“The speed of light in a vacuum used to be about 35 mph. Then Jeff Dean spent a weekend optimizing physics.”—Jeff Dean Facts
Jeff Dean facts aren’t, well, true. But the fact that someone went to the trouble to make up Chuck Norris-esque exploits about Dean is remarkable. That’s because Jeff Dean is a software engineer, and software engineers are not like Chuck Norris. For one thing, they’re not lone rangers—software development is an inherently collaborative enterprise. For another, they rarely shoot cowboys with an Uzi.
Nevertheless, on April Fool’s Day 2007, some admiring young Google engineers saw fit to bestow upon Jeff Dean the honor of a website extolling his programming achievements. For instance:
- Compilers don’t warn Jeff Dean. Jeff Dean warns compilers.
- Jeff Dean writes directly in binary. He then writes the source code as documentation for other developers.
- When Jeff Dean has an ergonomic evaluation, it is for the protection of his keyboard.
- Jeff Dean was forced to invent asynchronous APIs one day when he optimized a function so that it returned before it was invoked.
Here’s a true Jeff Dean fact: You have to be a computer whiz to understand most of the jokes that people tell about Jeff Dean. (For those interested, Business Insider offers helpful explanations of some of the more popular ones.) But if his fake accomplishments are hard to understand without a real computer-science background, his real accomplishments are even more abstruse. The programs that Dean was instrumental in building—MapReduce, BigTable, Spanner—are not the ones most Google users associate with the company. But they’re the kind that made Google—and, consequently, much of the modern Web as we know it—possible. And the projects he’s working on now have the potential to revolutionize information technology once again.
When you think of the people who built today’s Web, you probably conjure founders and CEOs: Tim Berners-Lee, Marc Andreessen, Larry Page and Sergey Brin, maybe Mark Zuckerberg. That makes sense: Each of those people invented a product or framework that shaped how we use the Internet.
Meanwhile, in the shadows of these giants—all of whom have graduated from day-to-day gruntwork—are legions of faceless developers who tap away at keyboards every day to build the products and systems we all use.

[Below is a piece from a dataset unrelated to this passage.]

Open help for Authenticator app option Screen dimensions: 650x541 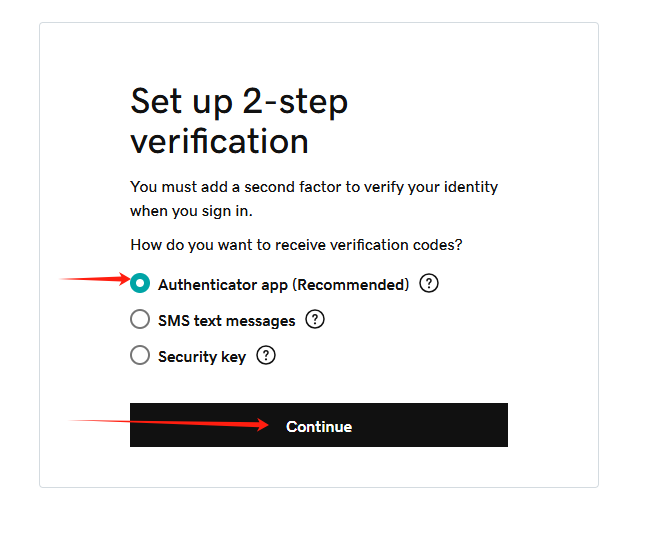[429, 284]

In the tech world, more so than in most other industries, those employees are far from interchangeable. A great accountant might save you 5 percent on your taxes. A great baseball player will reach base just a bit more often than a mediocre baseball player. But a great software developer can do in a week what might take months for a team of 10 lesser developers—the difference is exponential rather than marginal. That’s not a Jeff Dean fact; it’s conventional wisdom in Silicon Valley, which is why the best companies go to such great lengths to attract top talent.

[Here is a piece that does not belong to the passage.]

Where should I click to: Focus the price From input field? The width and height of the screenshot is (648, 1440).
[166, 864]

Dean arrived at Google in mid-1999 having already earned a reputation as one of the country’s top young computer scientists. Growing up when home computing power was just blossoming, Dean says he was always looking for ways to push the limits of what you could do on a given machine. As a high schooler, he wrote software for analyzing vast sets of epidemiological data that he says was “26 times faster” than what professionals were using at the time. The system, called Epi Info, has been adopted by the Centers for Disease Control and translated into 13 languages. And as a Ph.D. student in computer science, he worked on compilers, programs that translate source code into a language that a computer can readily execute. “I’ve always liked code that runs fast,” he explains matter-of-factly.
But Dean has always been restless in his interests, and he didn’t want to work on compilers his whole life. So he left academia and landed less than three years later at Google, which had only about 20 employees at the time. (According to Steven Levy’s book In the Plex, the search startup saw Dean as something like a prized draft pick.) After contributing some important early work to Google News and AdSense, the advertising product that would rewrite the rules of the Internet economy, he turned his attention to one of the company’s core problems: scale.

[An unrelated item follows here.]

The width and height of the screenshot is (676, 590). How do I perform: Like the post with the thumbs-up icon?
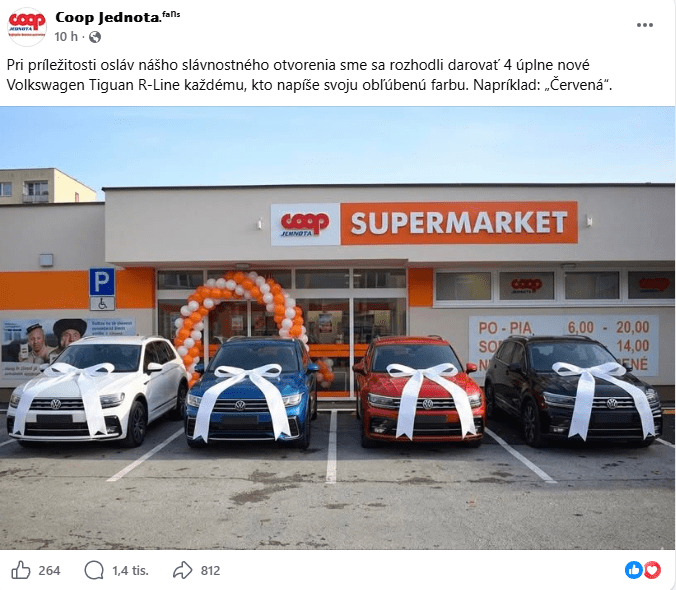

Google’s founding ideas came from Page and Brin, world-class developers in their own right. In the late 1990s they built PageRank, an algorithm for returning the most relevant results to a given search query. The focus on relevance put Google on a course to surpass Yahoo, AltaVista, and the day’s other leading search engines. But as the upstart grew in popularity, it faced a tremendous computing challenge. “We couldn’t deploy machines fast enough” to keep up with demand, Dean recalls.
So Dean, working with fellow standout programmer Sanjay Ghemawat and others, did what he had done in high school with Epi Info: found software solutions to what seemed like hardware problems. Ghemawat helped lead a team that built the Google File System, which allowed for huge files to be efficiently distributed across thousands of cheap servers. Then Dean and Ghemawat developed a programming tool called MapReduce that allowed developers to efficiently process gargantuan data sets with those machines working in parallel. Much as a compiler allows a programmer to write code without worrying about the nitty-gritty of how the CPU will process it, MapReduce allowed Google’s developers to tweak the search algorithm or add new computations without having to worry about how to parallelize the operation or handle equipment failures.